Construction owners charged with extorting employees

Posted: March 21, 2013

Two construction executives conspired to force their employees to pay kickbacks to keep their jobs at a Fort Dix reconstruction project and then also conspired to falsify wage records, according to an indictment unsealed in federal court in Camden on Tuesday.

Leonard Santos, 66, of Yardley, owner of Sands Mechanical Inc. in Bristol, and Alex Rabinovich, 57, of Richboro, the company's general manager, pleaded not guilty before U.S. Magistrate Judge Ann Marie Donio.

Meanwhile, federal investigators combed through Sands' offices, according to Santos' attorney, Joel D. Rosen of West Windsor, N.J.

"No [kickback] money came to him," Rosen said.

He said other Sands employees may have "tried to put the squeeze on their fellow employees" without Santos' knowledge.

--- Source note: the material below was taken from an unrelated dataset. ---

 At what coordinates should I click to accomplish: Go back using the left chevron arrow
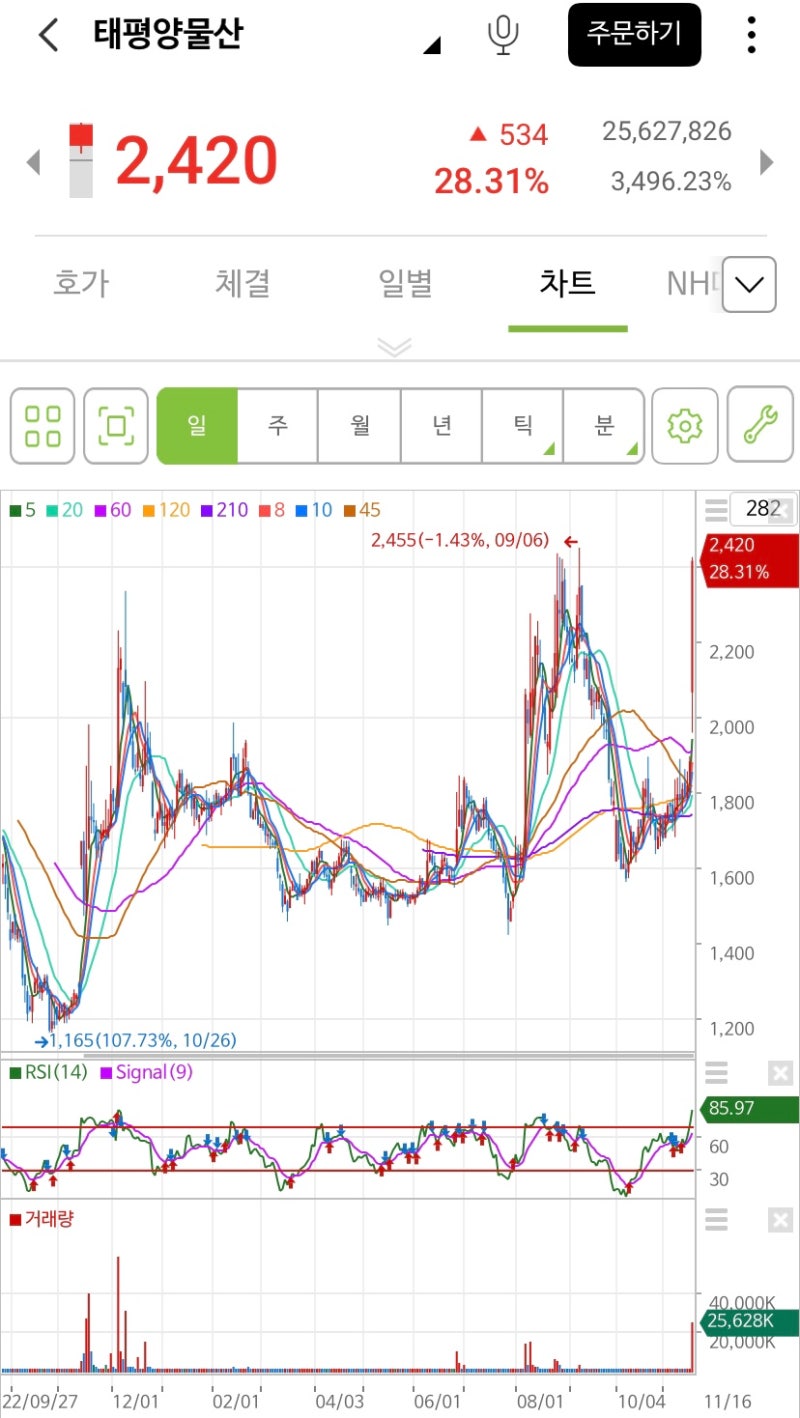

From November 2009 to September 2010, Sands was a subcontractor responsible for sheet metal, electrical, and plumbing work needed to restore the Marine Corps Training Center at Joint Base McGuire-Dix-Lakehurst.

In court Tuesday, Santos also was charged with orchestrating a campaign to intimidate and injure the site manager for the general contractor at the Dix project because the manager challenged the quality of Sands' work.

The manager had also threatened to stop payments until Sands paid its employees money he said they were due, according to the indictment.

On May, 17, 2010, the manager's Ford Ranger pickup was torched. Three weeks later, on June 10, the manager was struck by a vehicle as he approached his Burlington County home on a bicycle, according to federal documents.

The investigation has led to the arrest and conviction of seven coconspirators, including Santos' son-in-law. Charges include arson, aggravated assault, and collecting kickbacks.

The 21-page indictment unsealed Tuesday describes a workplace full of corruption.

"As a practice, employees were told they had to kick back $10 an hour," Assistant U.S. Attorney V. Grady O'Malley said. "That's the way business was done."

The job site came under scrutiny when Local 27 of the Sheet Metal Workers International Association learned that workers were not being paid the industry standard wage, as required by law for federal construction projects.

The U.S. Department of Labor investigated and ordered that the workers receive back pay. Eventually, they were paid settlements for the higher wages. Individual settlements ranged from $307 to $10,768.

But, according to the indictment, they weren't allowed to cash those checks.

Instead, intimidated by threats of violence, they had to sign their checks over to Santos' son-in-law and another man who worked for Sands. Both are among the seven who have pleaded guilty.

Santos and Rabinovich also were accused of conspiring to pay a separate general contractor's representative in order to get other federal construction work, the indictment said.

To do that, they allegedly agreed to pay $46,200 in cash to the representative, whose job it was to handle subcontractors' bids.

In return for the cash, the representative allegedly let Santos and Rabinovich have a look at what were supposed to be blind bids, allowing them to undercut the low bidder. As a result, the indictment said, Sands landed 13 federal contracts from October 2009 to January 2013.

The two men are free pending trial on May 28.